▸ Extracto de la fuente:
****

La diplomacia de equidistancia es, esencialmente, anti-dogmática

Quien no está en busca de amigos es enemigo de sí mismo, escribió Shota Rustaveli, poeta medieval de origen georgiano, en el siglo XII. Para un país como la Argentina que perdió, en 1982, una guerra ante una potencia occidental que ha contado con varios aliados; que ha decidido, por distintos motivos, tener presupuestos de defensa módicos; y que se ciñe constitucionalmente a la recuperación pacífica del territorio en disputa, es un objetivo clave en la estrategia integral hacia las Islas Malvinas ampliar el número de amigos a su legítima causa. Como también lo es lograr que Gran Bretaña tenga cada vez menos acompañamiento y respaldo de la comunidad internacional. En otras palabras, la Argentina debe sumar amigos, entre ellos las grandes potencias y los poderes emergentes y debe procurar que Gran Bretaña los pierda. Y simultáneamente debe preservar el consenso socio-político interno respecto a Malvinas—a pesar de los vaivenes que han ocurrido desde 1983 a la fecha—y aprovechar mejor las fisuras existentes en el Reino Unido respecto a las islas.

La estrategia del victorioso, en este caso, Gran Bretaña, es la que usualmente despliegan los vencedores: asegurar su triunfo con una mayor presencia y control en el territorio disputado; mantener una postura intransigente para así fortalecer sus propios intereses estratégicos; y dilatar lo máximo posible una eventual solución. No es que los británicos sean malvados, es que es así se comportan los victoriosos. En especial si han manejado un vasto imperio.

****

▸ Material de trabajo:
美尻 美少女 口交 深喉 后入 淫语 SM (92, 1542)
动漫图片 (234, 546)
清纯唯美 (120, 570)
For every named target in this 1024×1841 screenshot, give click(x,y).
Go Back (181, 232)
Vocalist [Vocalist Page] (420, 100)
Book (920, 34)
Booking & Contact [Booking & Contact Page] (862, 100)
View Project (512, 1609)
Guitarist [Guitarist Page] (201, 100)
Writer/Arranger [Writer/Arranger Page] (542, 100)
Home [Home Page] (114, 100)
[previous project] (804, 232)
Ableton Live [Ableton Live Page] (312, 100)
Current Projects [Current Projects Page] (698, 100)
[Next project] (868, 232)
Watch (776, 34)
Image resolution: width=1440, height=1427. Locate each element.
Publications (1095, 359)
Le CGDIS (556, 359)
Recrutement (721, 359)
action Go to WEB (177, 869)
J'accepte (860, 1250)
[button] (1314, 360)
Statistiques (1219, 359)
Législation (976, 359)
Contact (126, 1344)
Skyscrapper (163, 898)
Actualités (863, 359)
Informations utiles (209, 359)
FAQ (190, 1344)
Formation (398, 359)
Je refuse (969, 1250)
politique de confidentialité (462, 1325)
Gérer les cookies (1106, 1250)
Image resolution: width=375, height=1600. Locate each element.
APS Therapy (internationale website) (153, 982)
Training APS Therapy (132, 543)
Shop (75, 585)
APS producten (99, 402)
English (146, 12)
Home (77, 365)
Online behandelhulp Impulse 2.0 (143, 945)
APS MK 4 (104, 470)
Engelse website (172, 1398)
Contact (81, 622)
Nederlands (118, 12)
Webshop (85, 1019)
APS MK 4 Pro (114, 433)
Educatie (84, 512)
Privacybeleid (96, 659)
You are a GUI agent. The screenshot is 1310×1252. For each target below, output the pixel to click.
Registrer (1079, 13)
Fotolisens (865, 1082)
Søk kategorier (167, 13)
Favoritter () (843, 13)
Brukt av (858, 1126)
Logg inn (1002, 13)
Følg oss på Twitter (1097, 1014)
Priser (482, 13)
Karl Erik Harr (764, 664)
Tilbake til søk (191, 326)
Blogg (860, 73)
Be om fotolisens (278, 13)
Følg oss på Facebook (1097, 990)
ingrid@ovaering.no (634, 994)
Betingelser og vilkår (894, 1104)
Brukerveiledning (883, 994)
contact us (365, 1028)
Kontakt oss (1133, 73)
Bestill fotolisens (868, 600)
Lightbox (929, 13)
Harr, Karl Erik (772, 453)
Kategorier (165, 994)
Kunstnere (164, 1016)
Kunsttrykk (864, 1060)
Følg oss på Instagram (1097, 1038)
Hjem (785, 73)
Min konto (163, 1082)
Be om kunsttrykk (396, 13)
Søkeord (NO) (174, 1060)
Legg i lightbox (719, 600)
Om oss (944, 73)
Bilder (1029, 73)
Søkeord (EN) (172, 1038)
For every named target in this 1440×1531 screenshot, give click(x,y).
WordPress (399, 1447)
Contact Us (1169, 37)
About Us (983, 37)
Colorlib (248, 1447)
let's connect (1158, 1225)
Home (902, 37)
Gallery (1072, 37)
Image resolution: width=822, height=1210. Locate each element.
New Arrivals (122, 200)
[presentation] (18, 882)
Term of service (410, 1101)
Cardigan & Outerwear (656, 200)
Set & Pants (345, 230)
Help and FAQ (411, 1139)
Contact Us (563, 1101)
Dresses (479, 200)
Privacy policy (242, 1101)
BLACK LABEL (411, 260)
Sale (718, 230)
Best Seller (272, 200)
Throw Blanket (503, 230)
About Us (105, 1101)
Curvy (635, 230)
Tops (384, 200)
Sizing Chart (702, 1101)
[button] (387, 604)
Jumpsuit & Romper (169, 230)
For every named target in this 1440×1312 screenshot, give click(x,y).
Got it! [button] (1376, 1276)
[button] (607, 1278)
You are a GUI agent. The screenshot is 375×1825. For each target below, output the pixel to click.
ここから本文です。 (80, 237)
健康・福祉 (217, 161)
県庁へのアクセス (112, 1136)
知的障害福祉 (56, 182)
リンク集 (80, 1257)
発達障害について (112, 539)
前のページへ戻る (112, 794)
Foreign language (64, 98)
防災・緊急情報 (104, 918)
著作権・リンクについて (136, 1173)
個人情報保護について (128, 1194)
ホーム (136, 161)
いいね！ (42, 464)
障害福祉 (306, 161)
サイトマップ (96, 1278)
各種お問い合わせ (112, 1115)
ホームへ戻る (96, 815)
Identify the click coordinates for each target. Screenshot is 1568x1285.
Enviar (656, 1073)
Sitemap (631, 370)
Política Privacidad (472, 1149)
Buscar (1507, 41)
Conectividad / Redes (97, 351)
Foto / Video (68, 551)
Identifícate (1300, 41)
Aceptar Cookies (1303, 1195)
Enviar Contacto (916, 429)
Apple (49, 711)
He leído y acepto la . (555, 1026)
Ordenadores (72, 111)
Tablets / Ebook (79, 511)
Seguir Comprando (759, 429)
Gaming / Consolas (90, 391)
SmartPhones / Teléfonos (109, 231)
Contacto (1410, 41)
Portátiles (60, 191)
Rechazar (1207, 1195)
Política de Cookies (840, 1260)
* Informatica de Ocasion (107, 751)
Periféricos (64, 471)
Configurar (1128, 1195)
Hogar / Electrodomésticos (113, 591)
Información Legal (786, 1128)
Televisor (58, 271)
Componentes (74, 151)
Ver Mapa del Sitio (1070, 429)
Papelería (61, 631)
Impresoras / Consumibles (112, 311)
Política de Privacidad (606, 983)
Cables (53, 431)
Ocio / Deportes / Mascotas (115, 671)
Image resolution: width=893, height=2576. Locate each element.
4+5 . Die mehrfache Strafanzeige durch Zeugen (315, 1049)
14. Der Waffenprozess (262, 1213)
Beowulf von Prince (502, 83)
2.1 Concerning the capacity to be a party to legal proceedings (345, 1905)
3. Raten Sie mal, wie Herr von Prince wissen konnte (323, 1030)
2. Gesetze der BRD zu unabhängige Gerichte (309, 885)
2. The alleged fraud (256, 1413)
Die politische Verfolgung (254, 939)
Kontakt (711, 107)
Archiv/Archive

****

▸ Trabajo requerido:
1 > Según el extracto sobre las Islas Malvinas, ¿en qué siglo escribió Shota Rustaveli la frase citada al comienzo?
2 > Formatea como una lista JSON de cadenas, una por cada línea, las líneas del listado que van desde la que contiene "2. The alleged fraud (256, 1413)" hasta el final del listado, ambas incluidas y sin líneas en blanco.

▸ Soluciones propuestas:
1 > En el siglo XII.

2 >
[
  "2. The alleged fraud (256, 1413)",
  "Die politische Verfolgung (254, 939)",
  "Kontakt (711, 107)",
  "Archiv/Archive"
]